Work to be completed: Write out the following entries verbatim, reproducing every line unchanged.

Information shown:
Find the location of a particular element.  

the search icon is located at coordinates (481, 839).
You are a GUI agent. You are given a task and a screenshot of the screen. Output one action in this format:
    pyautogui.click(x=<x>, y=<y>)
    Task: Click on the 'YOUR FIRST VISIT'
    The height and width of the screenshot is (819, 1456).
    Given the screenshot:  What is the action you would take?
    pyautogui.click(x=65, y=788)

Output below:
Find the location of a particular element.  

the search icon is located at coordinates (481, 839).
You are a GUI agent. You are given a task and a screenshot of the screen. Output one action in this format:
    pyautogui.click(x=<x>, y=<y>)
    Task: Click on the 'YOUR FIRST VISIT'
    The height and width of the screenshot is (819, 1456).
    Given the screenshot:  What is the action you would take?
    pyautogui.click(x=65, y=788)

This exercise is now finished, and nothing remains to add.